I would think that what he is going through is normal. But I also am a huge fan of counseling. I don't know if you believe in that or not, but in my own opinion - if this were me, I would try the following:
1. I would be sure that when Stepson comes to visit, it's not - for a while - business as usual at home. At least for one of his visits a month, let's say. For one visit a month, SS gets a special daddy/ son day or just a special Stepson day. I don't think this will spoil him. I actually think that it could help him accept the new baby. He's probably feeling pushed to the back burner. Sometimes rewarding acting out for attention does not create the monster we all fear (at least in my opinion.)
or
2. Take him to a counselor so that he can begin to let out his feelings - whatever they may be. About the baby, about his dad and not living with him, and about his mom.

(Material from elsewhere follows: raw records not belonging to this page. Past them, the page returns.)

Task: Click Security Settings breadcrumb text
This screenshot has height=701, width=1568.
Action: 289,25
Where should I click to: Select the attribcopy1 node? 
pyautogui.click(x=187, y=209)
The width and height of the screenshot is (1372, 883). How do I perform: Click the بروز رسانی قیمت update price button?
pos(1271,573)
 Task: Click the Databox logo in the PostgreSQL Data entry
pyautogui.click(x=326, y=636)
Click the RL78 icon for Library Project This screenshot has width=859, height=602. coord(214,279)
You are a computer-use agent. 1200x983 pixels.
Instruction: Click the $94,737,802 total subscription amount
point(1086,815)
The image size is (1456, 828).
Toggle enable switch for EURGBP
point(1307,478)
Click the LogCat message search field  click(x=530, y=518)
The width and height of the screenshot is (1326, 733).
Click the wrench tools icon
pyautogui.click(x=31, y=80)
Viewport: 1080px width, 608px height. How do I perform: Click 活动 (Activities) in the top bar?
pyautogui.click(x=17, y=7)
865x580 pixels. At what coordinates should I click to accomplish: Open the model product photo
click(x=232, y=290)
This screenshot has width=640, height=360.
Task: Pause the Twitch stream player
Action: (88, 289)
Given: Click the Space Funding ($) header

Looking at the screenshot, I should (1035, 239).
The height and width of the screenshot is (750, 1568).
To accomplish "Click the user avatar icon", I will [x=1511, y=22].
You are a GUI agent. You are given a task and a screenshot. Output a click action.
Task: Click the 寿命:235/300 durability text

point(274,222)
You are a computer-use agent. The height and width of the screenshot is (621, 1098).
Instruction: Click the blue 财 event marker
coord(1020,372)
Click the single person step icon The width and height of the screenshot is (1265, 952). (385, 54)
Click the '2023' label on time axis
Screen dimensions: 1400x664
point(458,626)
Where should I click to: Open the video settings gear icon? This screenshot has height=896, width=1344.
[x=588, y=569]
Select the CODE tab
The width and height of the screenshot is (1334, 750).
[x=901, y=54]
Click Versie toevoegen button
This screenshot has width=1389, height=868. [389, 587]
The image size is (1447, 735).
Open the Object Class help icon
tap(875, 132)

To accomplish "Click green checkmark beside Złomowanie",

I know that you think SS is obnoxious, but the kid sounds to me like he's HURTING. So BM laughing and thinking it's cute and funny is also the wrong way to handle him.
Best of luck to you!
*** A rainbow just threw up on me... and now I'm sh*tting glitter! ***
Smit
I agree that counseling at school or privately might help. Also, having DH take SS for special "daddy" time might do some good. He probably is feeling left out or jealous that the baby is with daddy all the time.
I personally give my skids "dad" time every once in a while. They watch a movie, or play a board game or I just leave them all in the house together and go out shopping. It's time off for me, and bonding time for them.